| Collected data entries |
Start of Block

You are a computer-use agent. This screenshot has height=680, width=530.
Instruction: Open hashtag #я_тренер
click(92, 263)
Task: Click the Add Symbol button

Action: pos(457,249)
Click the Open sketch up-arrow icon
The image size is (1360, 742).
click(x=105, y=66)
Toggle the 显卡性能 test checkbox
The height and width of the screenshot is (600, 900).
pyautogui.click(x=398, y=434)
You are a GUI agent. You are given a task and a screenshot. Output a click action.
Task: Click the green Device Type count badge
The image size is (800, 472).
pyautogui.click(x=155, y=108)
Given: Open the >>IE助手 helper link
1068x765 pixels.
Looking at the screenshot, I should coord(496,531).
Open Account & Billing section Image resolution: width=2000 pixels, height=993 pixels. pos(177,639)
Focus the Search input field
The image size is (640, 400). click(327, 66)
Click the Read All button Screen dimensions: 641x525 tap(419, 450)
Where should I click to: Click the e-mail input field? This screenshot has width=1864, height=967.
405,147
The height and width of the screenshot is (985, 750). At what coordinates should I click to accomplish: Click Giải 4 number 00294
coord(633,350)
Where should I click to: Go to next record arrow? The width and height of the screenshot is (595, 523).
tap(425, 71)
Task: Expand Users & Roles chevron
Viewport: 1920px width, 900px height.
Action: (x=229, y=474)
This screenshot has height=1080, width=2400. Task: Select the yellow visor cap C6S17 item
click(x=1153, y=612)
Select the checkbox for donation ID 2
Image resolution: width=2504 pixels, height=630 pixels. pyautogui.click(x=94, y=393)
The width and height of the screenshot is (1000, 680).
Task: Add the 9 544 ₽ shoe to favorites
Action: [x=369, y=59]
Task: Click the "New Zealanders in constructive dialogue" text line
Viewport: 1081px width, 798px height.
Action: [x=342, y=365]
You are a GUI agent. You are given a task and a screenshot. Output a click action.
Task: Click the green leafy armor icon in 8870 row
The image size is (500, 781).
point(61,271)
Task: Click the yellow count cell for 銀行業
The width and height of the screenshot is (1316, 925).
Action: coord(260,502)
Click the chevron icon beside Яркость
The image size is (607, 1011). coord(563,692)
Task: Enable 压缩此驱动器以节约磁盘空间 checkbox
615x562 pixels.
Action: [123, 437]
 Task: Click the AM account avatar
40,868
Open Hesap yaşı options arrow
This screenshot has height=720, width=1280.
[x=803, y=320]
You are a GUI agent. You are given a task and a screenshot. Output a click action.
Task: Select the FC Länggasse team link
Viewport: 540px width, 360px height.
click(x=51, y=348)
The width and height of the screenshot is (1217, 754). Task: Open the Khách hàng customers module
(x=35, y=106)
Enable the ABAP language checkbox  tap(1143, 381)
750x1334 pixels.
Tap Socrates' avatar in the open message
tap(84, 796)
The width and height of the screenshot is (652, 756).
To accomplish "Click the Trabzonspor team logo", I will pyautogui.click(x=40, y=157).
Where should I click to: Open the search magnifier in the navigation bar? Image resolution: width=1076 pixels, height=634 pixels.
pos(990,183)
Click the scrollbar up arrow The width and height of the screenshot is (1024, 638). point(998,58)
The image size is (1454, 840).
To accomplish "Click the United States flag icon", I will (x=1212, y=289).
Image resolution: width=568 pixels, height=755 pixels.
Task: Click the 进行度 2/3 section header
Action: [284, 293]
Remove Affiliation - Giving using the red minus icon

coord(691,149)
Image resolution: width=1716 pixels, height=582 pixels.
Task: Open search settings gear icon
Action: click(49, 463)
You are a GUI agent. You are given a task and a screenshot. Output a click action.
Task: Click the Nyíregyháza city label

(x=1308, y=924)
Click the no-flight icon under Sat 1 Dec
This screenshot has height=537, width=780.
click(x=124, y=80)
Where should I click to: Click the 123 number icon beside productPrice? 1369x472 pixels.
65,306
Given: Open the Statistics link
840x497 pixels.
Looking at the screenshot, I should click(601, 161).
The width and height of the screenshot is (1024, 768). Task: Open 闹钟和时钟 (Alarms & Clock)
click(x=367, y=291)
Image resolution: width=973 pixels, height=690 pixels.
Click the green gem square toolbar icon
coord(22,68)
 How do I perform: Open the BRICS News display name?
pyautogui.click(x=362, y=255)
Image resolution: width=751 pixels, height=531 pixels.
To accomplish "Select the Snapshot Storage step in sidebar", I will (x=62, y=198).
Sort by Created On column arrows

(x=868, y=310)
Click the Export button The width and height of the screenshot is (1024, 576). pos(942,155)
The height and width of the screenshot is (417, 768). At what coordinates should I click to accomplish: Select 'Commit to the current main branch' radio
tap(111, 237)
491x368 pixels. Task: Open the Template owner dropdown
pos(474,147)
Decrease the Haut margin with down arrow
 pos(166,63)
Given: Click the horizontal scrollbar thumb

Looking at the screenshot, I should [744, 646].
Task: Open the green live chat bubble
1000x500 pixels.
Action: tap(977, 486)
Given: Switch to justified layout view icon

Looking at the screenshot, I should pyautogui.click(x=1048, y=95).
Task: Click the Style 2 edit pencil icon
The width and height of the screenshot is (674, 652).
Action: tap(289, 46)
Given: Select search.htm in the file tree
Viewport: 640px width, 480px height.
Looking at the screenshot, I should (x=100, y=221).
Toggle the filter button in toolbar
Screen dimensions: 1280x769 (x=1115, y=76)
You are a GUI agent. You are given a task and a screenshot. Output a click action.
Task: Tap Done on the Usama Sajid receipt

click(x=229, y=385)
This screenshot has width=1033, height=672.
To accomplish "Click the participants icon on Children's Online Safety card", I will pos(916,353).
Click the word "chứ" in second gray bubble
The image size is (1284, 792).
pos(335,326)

End of Block

| Task prompt |
The answer should consist of every entry, repeated word for word.

| Solution for this problem |
You are a computer-use agent. This screenshot has height=680, width=530.
Instruction: Open hashtag #я_тренер
click(92, 263)
Task: Click the Add Symbol button

Action: pos(457,249)
Click the Open sketch up-arrow icon
The image size is (1360, 742).
click(x=105, y=66)
Toggle the 显卡性能 test checkbox
The height and width of the screenshot is (600, 900).
pyautogui.click(x=398, y=434)
You are a GUI agent. You are given a task and a screenshot. Output a click action.
Task: Click the green Device Type count badge
The image size is (800, 472).
pyautogui.click(x=155, y=108)
Given: Open the >>IE助手 helper link
1068x765 pixels.
Looking at the screenshot, I should coord(496,531).
Open Account & Billing section Image resolution: width=2000 pixels, height=993 pixels. pos(177,639)
Focus the Search input field
The image size is (640, 400). click(327, 66)
Click the Read All button Screen dimensions: 641x525 tap(419, 450)
Where should I click to: Click the e-mail input field? This screenshot has width=1864, height=967.
405,147
The height and width of the screenshot is (985, 750). At what coordinates should I click to accomplish: Click Giải 4 number 00294
coord(633,350)
Where should I click to: Go to next record arrow? The width and height of the screenshot is (595, 523).
tap(425, 71)
Task: Expand Users & Roles chevron
Viewport: 1920px width, 900px height.
Action: (x=229, y=474)
This screenshot has height=1080, width=2400. Task: Select the yellow visor cap C6S17 item
click(x=1153, y=612)
Select the checkbox for donation ID 2
Image resolution: width=2504 pixels, height=630 pixels. pyautogui.click(x=94, y=393)
The width and height of the screenshot is (1000, 680).
Task: Add the 9 544 ₽ shoe to favorites
Action: [x=369, y=59]
Task: Click the "New Zealanders in constructive dialogue" text line
Viewport: 1081px width, 798px height.
Action: [x=342, y=365]
You are a GUI agent. You are given a task and a screenshot. Output a click action.
Task: Click the green leafy armor icon in 8870 row
The image size is (500, 781).
point(61,271)
Task: Click the yellow count cell for 銀行業
The width and height of the screenshot is (1316, 925).
Action: coord(260,502)
Click the chevron icon beside Яркость
The image size is (607, 1011). coord(563,692)
Task: Enable 压缩此驱动器以节约磁盘空间 checkbox
615x562 pixels.
Action: [123, 437]
 Task: Click the AM account avatar
40,868
Open Hesap yaşı options arrow
This screenshot has height=720, width=1280.
[x=803, y=320]
You are a GUI agent. You are given a task and a screenshot. Output a click action.
Task: Select the FC Länggasse team link
Viewport: 540px width, 360px height.
click(x=51, y=348)
The width and height of the screenshot is (1217, 754). Task: Open the Khách hàng customers module
(x=35, y=106)
Enable the ABAP language checkbox  tap(1143, 381)
750x1334 pixels.
Tap Socrates' avatar in the open message
tap(84, 796)
The width and height of the screenshot is (652, 756).
To accomplish "Click the Trabzonspor team logo", I will pyautogui.click(x=40, y=157).
Where should I click to: Open the search magnifier in the navigation bar? Image resolution: width=1076 pixels, height=634 pixels.
pos(990,183)
Click the scrollbar up arrow The width and height of the screenshot is (1024, 638). point(998,58)
The image size is (1454, 840).
To accomplish "Click the United States flag icon", I will (x=1212, y=289).
Image resolution: width=568 pixels, height=755 pixels.
Task: Click the 进行度 2/3 section header
Action: [284, 293]
Remove Affiliation - Giving using the red minus icon

coord(691,149)
Image resolution: width=1716 pixels, height=582 pixels.
Task: Open search settings gear icon
Action: click(49, 463)
You are a GUI agent. You are given a task and a screenshot. Output a click action.
Task: Click the Nyíregyháza city label

(x=1308, y=924)
Click the no-flight icon under Sat 1 Dec
This screenshot has height=537, width=780.
click(x=124, y=80)
Where should I click to: Click the 123 number icon beside productPrice? 1369x472 pixels.
65,306
Given: Open the Statistics link
840x497 pixels.
Looking at the screenshot, I should click(601, 161).
The width and height of the screenshot is (1024, 768). Task: Open 闹钟和时钟 (Alarms & Clock)
click(x=367, y=291)
Image resolution: width=973 pixels, height=690 pixels.
Click the green gem square toolbar icon
coord(22,68)
 How do I perform: Open the BRICS News display name?
pyautogui.click(x=362, y=255)
Image resolution: width=751 pixels, height=531 pixels.
To accomplish "Select the Snapshot Storage step in sidebar", I will (x=62, y=198).
Sort by Created On column arrows

(x=868, y=310)
Click the Export button The width and height of the screenshot is (1024, 576). pos(942,155)
The height and width of the screenshot is (417, 768). At what coordinates should I click to accomplish: Select 'Commit to the current main branch' radio
tap(111, 237)
491x368 pixels. Task: Open the Template owner dropdown
pos(474,147)
Decrease the Haut margin with down arrow
 pos(166,63)
Given: Click the horizontal scrollbar thumb

Looking at the screenshot, I should [744, 646].
Task: Open the green live chat bubble
1000x500 pixels.
Action: tap(977, 486)
Given: Switch to justified layout view icon

Looking at the screenshot, I should pyautogui.click(x=1048, y=95).
Task: Click the Style 2 edit pencil icon
The width and height of the screenshot is (674, 652).
Action: tap(289, 46)
Given: Select search.htm in the file tree
Viewport: 640px width, 480px height.
Looking at the screenshot, I should (x=100, y=221).
Toggle the filter button in toolbar
Screen dimensions: 1280x769 (x=1115, y=76)
You are a GUI agent. You are given a task and a screenshot. Output a click action.
Task: Tap Done on the Usama Sajid receipt

click(x=229, y=385)
This screenshot has width=1033, height=672.
To accomplish "Click the participants icon on Children's Online Safety card", I will pos(916,353).
Click the word "chứ" in second gray bubble
The image size is (1284, 792).
pos(335,326)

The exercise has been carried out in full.